* Directive
From the passage on lifestyle creep, extract verbatim the portion running from "The need to" up to and including "aversion and caution.".

* Source document
════════════════

Spending habits are like that. We can convince ourselves that we deserve the expense, or that we can immensely afford it, and learn to not be guilty about it. Personal finance has a term for such indulgence. Lifestyle creep. The easy ability of expenses to increase with income. It can move up slowly and make it difficult to shed. The creep up is the stealth with which we allow these expenses to grow.
As incomes move up, we can see lifestyle changes happening somewhat naturally. Most households make better food choices. Increased grocery bills from generous consumption of good food is normal. Healthier populations is a normal outcome of better and stable incomes. Households upgrade their clothes, homes, furniture and fixtures, cars, electronics and lifestyle creep is upon us.
The need to belong to a certain social strata creates pressures that households find tough to stave off. Especially while living in a community with houses too close for comfort. Neighbours then set the bar for social markers and expenses. Many households find themselves living paycheck to paycheck because they have purchased a car they can’t afford and have filled their house with stuff that display their status to neighbours.
Living a simple life and fighting lifestyle creep may not always be a virtue. The line between being simple and being stingy is thin. Households are unable to make that decision confidently, unless they are able to truly appreciate and feel proud of their decision to lead a simple life. Severely cutting back on expenses can also be a sign of abundant risk aversion and caution.

════════════════

* Records provided

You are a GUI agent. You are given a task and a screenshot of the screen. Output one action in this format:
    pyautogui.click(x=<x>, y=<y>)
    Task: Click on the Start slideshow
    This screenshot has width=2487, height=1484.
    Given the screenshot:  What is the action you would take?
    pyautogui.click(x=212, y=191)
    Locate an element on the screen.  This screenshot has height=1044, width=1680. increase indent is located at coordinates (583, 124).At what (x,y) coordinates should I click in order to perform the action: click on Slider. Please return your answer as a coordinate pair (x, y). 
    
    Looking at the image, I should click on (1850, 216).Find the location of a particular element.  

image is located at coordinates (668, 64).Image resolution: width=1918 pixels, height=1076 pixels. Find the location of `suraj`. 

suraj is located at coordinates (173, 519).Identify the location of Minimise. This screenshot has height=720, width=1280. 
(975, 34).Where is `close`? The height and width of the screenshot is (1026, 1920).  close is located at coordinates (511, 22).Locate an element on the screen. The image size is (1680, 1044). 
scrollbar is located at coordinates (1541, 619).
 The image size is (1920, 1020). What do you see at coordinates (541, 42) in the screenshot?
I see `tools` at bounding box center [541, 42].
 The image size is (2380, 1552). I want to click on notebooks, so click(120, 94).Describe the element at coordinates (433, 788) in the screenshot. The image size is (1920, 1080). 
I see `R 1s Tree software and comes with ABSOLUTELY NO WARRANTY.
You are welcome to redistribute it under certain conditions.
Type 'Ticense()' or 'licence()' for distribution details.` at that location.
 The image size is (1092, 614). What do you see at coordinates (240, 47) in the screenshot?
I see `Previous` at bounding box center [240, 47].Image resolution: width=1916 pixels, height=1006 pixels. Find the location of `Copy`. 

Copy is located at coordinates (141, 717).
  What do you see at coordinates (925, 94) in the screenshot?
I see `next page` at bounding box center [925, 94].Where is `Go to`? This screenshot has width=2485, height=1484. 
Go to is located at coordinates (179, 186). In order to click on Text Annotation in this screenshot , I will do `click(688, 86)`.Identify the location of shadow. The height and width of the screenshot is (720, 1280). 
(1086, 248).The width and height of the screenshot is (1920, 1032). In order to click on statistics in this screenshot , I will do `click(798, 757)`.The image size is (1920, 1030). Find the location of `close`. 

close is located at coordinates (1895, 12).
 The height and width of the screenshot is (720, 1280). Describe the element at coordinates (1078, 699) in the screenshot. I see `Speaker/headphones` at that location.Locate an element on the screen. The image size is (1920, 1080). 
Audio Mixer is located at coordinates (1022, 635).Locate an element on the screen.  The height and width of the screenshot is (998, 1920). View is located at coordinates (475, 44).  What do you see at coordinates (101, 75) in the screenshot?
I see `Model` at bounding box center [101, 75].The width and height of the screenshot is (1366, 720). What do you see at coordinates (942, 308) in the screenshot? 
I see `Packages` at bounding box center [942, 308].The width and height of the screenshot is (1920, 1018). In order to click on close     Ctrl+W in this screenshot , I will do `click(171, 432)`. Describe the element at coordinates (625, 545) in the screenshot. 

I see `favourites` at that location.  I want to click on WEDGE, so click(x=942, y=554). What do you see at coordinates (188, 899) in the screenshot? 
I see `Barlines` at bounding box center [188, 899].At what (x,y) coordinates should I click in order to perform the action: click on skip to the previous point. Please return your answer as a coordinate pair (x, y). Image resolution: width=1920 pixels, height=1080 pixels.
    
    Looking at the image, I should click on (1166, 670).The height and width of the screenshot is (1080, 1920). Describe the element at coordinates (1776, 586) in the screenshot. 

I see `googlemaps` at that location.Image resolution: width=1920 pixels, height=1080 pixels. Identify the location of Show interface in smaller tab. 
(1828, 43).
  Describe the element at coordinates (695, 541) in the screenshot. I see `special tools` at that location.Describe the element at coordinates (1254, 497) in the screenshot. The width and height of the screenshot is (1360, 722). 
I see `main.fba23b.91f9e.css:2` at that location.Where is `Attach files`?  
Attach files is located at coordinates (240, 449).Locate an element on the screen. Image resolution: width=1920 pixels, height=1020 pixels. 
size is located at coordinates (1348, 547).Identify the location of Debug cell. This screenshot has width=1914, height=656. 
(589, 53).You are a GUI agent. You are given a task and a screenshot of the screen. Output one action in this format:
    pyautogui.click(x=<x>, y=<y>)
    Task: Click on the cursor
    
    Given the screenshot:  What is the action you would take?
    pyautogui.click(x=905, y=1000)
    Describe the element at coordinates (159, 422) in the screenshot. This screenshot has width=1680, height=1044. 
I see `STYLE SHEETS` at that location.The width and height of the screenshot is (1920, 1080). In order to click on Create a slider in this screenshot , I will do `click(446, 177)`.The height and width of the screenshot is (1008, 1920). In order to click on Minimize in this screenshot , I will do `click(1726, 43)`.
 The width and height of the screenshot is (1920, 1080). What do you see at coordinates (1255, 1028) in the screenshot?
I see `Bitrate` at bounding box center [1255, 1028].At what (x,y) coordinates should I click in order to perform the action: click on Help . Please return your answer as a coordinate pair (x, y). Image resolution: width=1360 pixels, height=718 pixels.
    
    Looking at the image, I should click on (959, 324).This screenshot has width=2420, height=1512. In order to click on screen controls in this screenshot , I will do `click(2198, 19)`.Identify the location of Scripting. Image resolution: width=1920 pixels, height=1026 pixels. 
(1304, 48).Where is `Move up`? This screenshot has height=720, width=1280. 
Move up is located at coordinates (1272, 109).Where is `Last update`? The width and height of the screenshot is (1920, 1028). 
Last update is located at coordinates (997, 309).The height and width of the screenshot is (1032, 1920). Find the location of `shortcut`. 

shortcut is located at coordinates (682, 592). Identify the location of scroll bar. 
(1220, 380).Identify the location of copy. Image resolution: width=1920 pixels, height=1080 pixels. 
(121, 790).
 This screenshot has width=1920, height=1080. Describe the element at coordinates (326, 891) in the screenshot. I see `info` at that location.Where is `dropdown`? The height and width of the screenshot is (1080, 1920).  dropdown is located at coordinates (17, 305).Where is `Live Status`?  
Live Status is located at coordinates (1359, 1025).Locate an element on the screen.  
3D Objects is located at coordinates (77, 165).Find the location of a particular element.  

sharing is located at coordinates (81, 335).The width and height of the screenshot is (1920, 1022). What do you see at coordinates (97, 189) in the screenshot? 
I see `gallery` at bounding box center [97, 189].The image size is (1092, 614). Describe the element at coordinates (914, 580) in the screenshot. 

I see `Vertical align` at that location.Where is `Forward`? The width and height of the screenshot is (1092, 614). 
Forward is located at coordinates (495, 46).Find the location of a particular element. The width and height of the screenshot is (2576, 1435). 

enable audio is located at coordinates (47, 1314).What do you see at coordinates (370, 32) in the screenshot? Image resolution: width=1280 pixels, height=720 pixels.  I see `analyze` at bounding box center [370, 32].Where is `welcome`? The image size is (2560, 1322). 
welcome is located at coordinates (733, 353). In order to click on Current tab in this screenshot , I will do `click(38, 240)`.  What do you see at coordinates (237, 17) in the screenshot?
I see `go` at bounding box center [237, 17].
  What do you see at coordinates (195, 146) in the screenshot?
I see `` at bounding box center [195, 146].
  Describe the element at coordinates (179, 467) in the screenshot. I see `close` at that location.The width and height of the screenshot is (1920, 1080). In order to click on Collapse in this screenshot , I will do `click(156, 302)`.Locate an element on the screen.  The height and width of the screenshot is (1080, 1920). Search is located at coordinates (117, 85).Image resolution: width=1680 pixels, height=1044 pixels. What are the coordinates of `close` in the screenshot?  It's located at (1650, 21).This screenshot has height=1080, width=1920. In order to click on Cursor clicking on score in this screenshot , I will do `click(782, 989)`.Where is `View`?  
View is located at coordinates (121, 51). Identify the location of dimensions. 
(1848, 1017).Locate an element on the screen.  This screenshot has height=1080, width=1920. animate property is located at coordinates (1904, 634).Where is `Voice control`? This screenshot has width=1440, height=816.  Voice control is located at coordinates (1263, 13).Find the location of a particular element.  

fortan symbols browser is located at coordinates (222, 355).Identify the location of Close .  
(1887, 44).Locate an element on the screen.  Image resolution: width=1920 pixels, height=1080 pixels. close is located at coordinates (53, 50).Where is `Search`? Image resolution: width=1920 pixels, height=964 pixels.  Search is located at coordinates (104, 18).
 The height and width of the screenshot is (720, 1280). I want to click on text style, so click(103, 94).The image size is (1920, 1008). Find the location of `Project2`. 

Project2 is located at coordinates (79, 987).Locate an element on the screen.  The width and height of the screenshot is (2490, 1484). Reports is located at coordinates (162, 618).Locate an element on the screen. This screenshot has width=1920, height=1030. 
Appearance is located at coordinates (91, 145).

════════════════

* Written reply
The need to belong to a certain social strata creates pressures that households find tough to stave off. Especially while living in a community with houses too close for comfort. Neighbours then set the bar for social markers and expenses. Many households find themselves living paycheck to paycheck because they have purchased a car they can’t afford and have filled their house with stuff that display their status to neighbours.
Living a simple life and fighting lifestyle creep may not always be a virtue. The line between being simple and being stingy is thin. Households are unable to make that decision confidently, unless they are able to truly appreciate and feel proud of their decision to lead a simple life. Severely cutting back on expenses can also be a sign of abundant risk aversion and caution.